With spotted fur, a long tail and a fierce expression, the güiña holds a special significance to photographer Joel Sartore. The small cat, a resident of Chile, is the 10,000th species he’s photographed since setting out to document 15,000 species more than a decade ago.
The milestone means that Sartore, who grew up in Ralston, is about two-thirds of the way toward completing the National Geographic Photo Ark, which will serve as a record of Earth’s biodiversity.
Sartore has been with National Geographic for 30 years, and he has spent years traveling the world as a photographer. He changed course when his wife was diagnosed with breast cancer.
“That year I had a chance to stop and think about how short life is,” Sartore said. “I thought I should do something more permanent, and that’s how the project got started.”

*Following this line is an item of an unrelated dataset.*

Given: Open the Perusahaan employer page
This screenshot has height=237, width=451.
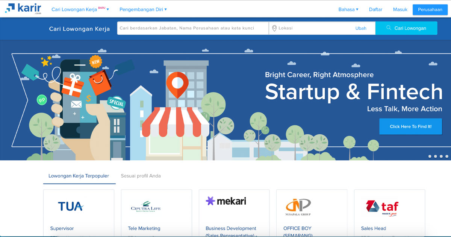Looking at the screenshot, I should [x=430, y=9].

He headed less than a mile from his residence to the Lincoln Children’s Zoo, where he took the first photo for the ark — a portrait of a naked mole rat.

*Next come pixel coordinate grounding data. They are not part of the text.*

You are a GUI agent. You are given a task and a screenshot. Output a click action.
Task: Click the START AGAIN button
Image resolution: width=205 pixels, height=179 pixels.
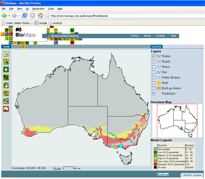pyautogui.click(x=191, y=175)
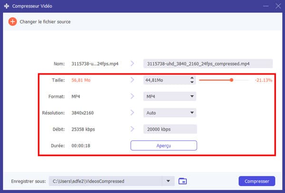
Task: Start compression with the Compresser button
Action: tap(257, 181)
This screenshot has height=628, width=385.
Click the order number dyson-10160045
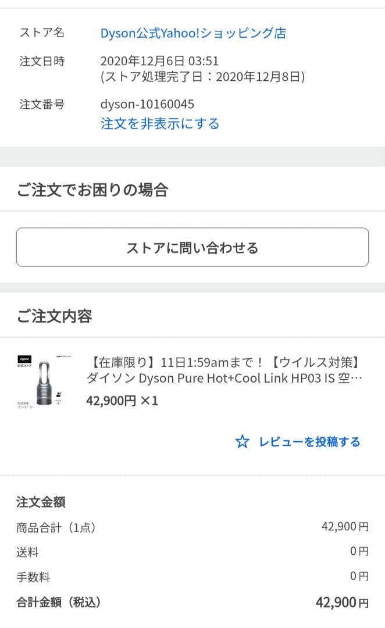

The majority of his photos have been taken at zoos, including Omaha’s Henry Doorly Zoo & Aquarium. He says it will take another 10 to 15 years to photograph all the animals in captivity.
Fourteen years after starting the project, Sartore has photographed animals big and small, including the güiña on the Fauna Andina wildlife reserve in Chile.
In addition to the photos of the cat, Sartore also recorded what is possibly the first published audio recordings of the güiña. Because the cat he photographed was raised by humans, conservationists think that it vocalized because it isn’t scared of people, Sartore said.
No, the cat doesn’t meow. With its mouth closed, the güiña seems to murmur from the back of its throat.
Of the 10,000 animals he has photographed, Sartore said he doesn’t have a favorite.
“I always say my favorite is the next one,” he said. “The Photo Ark tells interesting stories about all creatures great and small around the world.”
And, Sartore hopes, the project moves people to care about the animals.
“What’s going on out there with climate change — most of the animals that we photograph are at risk,” he said. “What we’re trying to do is slow the extinction crisis by informing the public. Even if you live in the suburbs of Omaha or Lincoln, there’s a lot we can do.”